In the recent decision of Nergl Developments v Vella  NSWCA 131 the Court of Appeal had to consider the nature of an agreement reached between landowners and developers.
In 2008 and then 2010, a developer, N, entered into agreements with adjoining landowners including V to develop some land.
N commenced development and lodged caveats over land including V’s. The caveats secured obligations purportedly pursuant to the 2010 agreement.
By 2018 the initially lodged caveats were replaced by new caveat. V applied to the Court to have them removed.
In December 2018 the parties attended a mediation and negotiated a Heads of Agreement settling all disputes arising out of the agreements.
Things again stalled, however. Each party sought specific performance of the Heads of Agreement by executing certain documents, but they disagreed on what precisely was to be done.
The Court at first instance made various orders for the performance of the Heads of Agreement.
N appealed. The Court at first instance found the Heads of Agreement to be a Class 2 Masters v Cameron (1951) 91 CLR 353 document i.e. a complete record of an agreement conditional on the execution of a later formal document.
The parties agreed he execution of further documents were consideration for, not replacement of, the Heads of Agreement.
The Court of Appeal considered the practical impact of N’s challenge on this point (i.e. that there should be some new document replacing the Heads of Agreement) was obscure: even if N was correct and a new document replacing the Heads of Agreement was required, little would change practically except for the very technical issue of the form of the specific performance orders the Court would make.
There was extensive argument about whether the width of the easement was to be 16M or 21.6M, with the material such as the DA being unambiguously 16M.
N referred to possible use of buses on the road to be built, and suggested that 21.6M was required. Noting that the 16m width of road could deal with garbage trucks and the like, and that only up to 19 lots were proposed in the development, 21.6M was not found to be necessary. None of the further evidence founded an inference for departing from the 16M requirement implied in the Heads of Agreement.

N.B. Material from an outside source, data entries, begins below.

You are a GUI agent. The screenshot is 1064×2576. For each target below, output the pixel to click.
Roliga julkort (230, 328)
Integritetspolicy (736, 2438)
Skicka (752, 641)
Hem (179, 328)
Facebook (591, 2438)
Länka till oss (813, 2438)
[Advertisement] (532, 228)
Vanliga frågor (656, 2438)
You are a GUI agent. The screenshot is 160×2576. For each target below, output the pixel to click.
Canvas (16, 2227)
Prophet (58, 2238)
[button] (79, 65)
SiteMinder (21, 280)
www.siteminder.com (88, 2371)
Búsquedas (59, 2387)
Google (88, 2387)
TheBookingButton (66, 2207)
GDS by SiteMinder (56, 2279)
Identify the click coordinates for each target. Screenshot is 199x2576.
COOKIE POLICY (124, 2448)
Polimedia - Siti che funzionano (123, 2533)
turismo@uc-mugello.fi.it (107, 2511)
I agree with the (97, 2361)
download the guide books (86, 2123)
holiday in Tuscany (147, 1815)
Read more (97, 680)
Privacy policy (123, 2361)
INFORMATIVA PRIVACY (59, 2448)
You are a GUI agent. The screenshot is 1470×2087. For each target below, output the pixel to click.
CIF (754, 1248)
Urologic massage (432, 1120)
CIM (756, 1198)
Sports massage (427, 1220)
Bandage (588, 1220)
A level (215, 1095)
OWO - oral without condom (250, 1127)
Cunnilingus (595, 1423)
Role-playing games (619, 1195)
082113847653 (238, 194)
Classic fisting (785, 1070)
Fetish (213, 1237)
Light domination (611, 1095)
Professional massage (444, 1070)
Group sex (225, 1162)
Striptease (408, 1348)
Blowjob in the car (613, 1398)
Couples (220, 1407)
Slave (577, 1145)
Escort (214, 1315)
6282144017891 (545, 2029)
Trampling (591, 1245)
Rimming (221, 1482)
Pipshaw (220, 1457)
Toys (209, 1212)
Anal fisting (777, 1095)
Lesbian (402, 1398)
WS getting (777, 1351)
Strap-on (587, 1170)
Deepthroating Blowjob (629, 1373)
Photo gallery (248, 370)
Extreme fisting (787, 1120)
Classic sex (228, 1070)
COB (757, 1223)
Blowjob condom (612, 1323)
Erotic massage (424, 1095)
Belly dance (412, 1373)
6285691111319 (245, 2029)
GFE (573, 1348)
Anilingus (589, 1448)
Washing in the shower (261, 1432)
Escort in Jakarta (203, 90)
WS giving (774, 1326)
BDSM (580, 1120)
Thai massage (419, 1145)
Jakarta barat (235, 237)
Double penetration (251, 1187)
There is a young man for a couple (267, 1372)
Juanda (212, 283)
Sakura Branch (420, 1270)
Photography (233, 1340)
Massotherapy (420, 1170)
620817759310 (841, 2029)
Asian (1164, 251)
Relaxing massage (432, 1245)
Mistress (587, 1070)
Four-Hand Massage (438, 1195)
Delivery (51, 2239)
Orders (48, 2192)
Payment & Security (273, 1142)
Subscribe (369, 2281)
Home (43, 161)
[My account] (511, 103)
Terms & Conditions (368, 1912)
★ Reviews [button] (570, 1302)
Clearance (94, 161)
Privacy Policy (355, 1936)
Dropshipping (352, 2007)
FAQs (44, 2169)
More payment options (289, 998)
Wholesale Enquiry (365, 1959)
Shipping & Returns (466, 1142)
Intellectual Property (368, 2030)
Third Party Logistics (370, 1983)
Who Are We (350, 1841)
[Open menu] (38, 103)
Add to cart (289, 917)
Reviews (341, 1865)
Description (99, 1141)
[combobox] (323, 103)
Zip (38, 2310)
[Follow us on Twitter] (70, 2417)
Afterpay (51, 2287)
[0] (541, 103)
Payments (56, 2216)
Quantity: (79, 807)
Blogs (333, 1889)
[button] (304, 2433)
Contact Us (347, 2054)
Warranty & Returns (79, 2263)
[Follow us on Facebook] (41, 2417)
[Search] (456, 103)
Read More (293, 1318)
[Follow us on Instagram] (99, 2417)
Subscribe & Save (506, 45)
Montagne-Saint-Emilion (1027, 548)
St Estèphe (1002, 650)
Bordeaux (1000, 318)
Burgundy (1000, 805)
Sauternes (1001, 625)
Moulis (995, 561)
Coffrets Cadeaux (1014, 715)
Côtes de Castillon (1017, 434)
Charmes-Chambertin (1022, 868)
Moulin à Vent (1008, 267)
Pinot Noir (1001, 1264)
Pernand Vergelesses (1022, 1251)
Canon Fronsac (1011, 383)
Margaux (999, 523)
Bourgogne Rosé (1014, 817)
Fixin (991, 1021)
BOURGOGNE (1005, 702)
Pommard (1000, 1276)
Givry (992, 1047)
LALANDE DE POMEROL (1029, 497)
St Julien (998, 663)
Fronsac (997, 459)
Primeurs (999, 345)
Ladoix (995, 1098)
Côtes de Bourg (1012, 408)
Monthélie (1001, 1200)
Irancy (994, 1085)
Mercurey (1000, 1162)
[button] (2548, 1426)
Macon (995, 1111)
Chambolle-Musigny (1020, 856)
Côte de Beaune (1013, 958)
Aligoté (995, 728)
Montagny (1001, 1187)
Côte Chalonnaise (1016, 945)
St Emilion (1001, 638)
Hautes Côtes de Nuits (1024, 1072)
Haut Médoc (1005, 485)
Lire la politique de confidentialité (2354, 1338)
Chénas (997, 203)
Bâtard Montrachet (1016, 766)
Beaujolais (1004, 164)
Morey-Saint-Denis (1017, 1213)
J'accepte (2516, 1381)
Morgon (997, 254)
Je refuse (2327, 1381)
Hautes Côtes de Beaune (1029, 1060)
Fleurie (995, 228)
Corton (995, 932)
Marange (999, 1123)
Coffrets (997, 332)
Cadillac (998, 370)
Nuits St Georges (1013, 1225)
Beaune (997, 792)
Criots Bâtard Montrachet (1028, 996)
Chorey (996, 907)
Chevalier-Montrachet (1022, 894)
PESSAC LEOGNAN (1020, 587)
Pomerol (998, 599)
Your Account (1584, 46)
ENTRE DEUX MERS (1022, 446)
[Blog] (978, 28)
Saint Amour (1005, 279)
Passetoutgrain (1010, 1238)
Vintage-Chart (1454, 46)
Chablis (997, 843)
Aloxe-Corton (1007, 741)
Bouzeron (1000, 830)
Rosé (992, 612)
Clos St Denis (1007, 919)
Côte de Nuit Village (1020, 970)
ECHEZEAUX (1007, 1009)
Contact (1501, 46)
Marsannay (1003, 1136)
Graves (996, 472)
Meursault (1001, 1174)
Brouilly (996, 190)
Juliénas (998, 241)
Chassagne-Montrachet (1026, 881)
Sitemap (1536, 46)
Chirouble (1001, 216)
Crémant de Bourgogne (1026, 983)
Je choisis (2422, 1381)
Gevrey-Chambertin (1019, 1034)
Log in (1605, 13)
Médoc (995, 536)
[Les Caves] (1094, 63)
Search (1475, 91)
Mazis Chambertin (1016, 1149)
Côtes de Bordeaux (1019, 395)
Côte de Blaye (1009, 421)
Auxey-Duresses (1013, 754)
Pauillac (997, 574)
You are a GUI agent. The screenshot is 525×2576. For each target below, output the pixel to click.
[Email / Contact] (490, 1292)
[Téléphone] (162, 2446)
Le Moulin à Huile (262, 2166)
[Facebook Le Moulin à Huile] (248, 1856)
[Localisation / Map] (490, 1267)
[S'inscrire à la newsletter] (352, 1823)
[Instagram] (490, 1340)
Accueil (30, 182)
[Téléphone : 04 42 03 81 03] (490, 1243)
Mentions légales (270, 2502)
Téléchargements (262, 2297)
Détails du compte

N argued it was an implied term of the Heads of Agreement that a construction easement be granted.
The main purpose of the Heads of Agreement was to terminate the tripartite agreement and it was not necessary that a construction easement be implied
N’s argument for an easement for a roundabout was rejected
The costs order from the earlier proceedings was clarified to make clear it did not relate to “pre-mediation” legal costs, only costs after the Heads of Agreement was entered into.
N’s appeal was dismissed.
N’s failed appeal stands as a salutary lesson in recording any agreement reached between commercial parties as clearly and precisely as possible.